The trade policies enacted by President Trump have led to stock market instability, yet the effects of the “Liberation Day” tariffs have not yet appeared in the quarterly financial statements of the nation’s major lenders, where consumer spending trends are often first indicated.
Credit card companies reported robust earnings as consumer borrowing, spending, and new credit card account openings increased compared to the previous year. Mark Mason, Chief Financial Officer of Citigroup, remarked, “The consumer continues to be resilient and discerning in their spend,” during a quarterly earnings call, highlighting a revised consumer mindset. Mason noted a shift in spending towards essentials and away from travel and entertainment.
JPMorgan Chase reported a 7% year-over-year increase in credit and debit card spending, though it observed that consumers were holding higher credit card balances. Similarly, Bank of America noted a 4% growth in spending from the previous year, along with a decrease in late payments on loans from the previous quarter.

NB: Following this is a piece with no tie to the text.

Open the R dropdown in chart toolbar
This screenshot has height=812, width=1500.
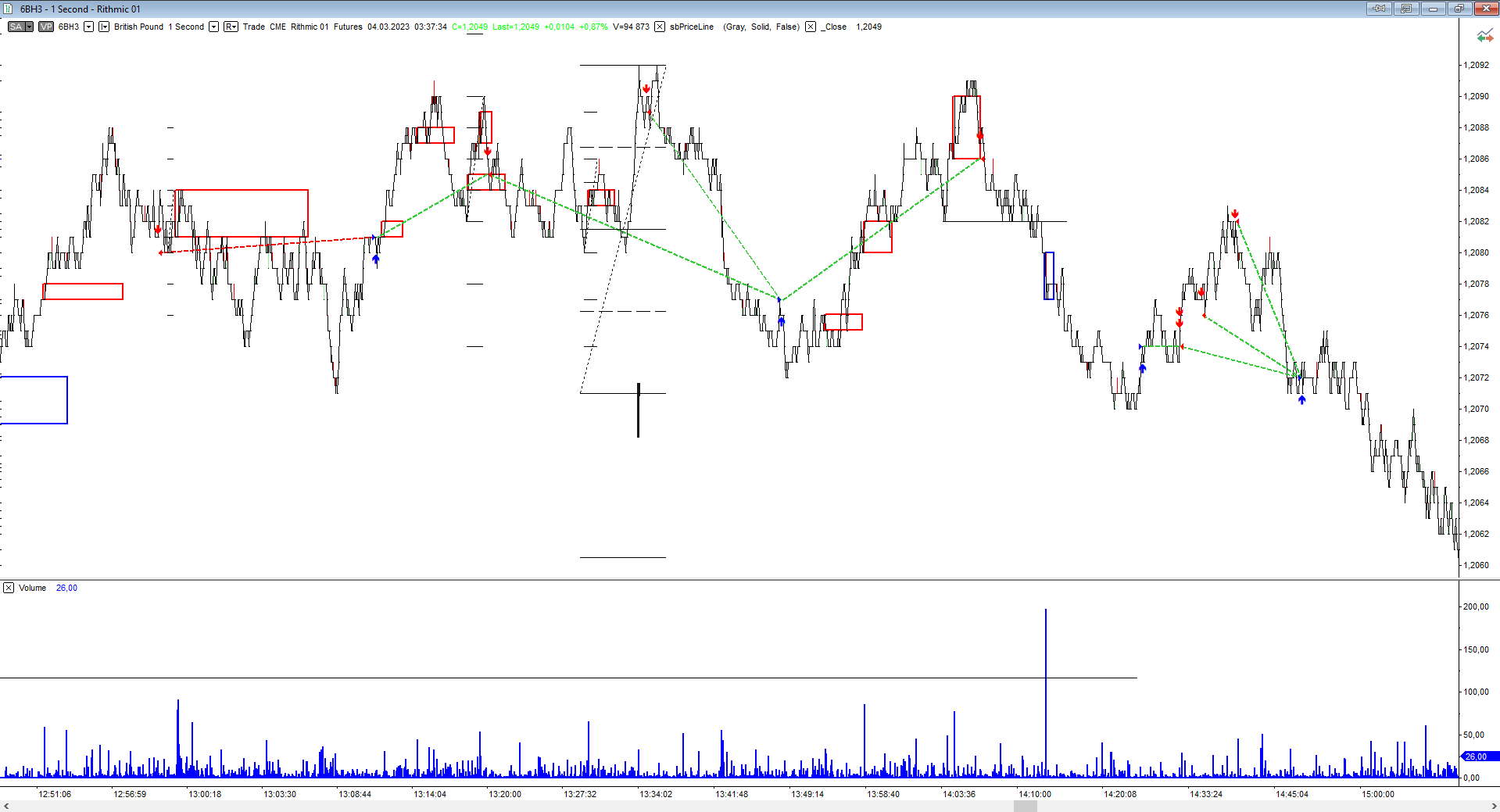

Despite this positive growth, major credit card companies are bracing for an economic downturn as loan delinquencies rise to their highest level in five years. Jeremy Barnum, Finance Chief at JPMorgan Chase, highlighted the current focus on the future, which he described as “unusually uncertain,” during an earnings call on April 11.
JPMorgan, assessing the risk of a recession at 60%, has bolstered its reserves for future losses by increasing its allowance for credit losses (ACL) by $973 million, bringing the net reserve total to $27.6 billion. This ACL serves as a financial buffer to offset credit card bill defaults. The bank also allocated $3.3 billion to its loan loss provisions, marking a 73% increase from the $1.9 billion set aside to address unpaid loans from the previous year. Additionally, JPMorgan maintains $1.5 trillion in cash and marketable securities.
Citi is similarly preparing for economic challenges by increasing its cost of credit by over 15% from the previous year to $2.7 billion. The bank also augmented its total reserves by $1 billion in the first quarter, bringing the total from $21.8 billion to $22.8 billion, in anticipation of potential economic downturns. Citi maintains a strong liquidity and capital position with cash levels reaching $960 billion.
Neither JPMorgan nor Citi immediately responded to Fortune’s requests for comment.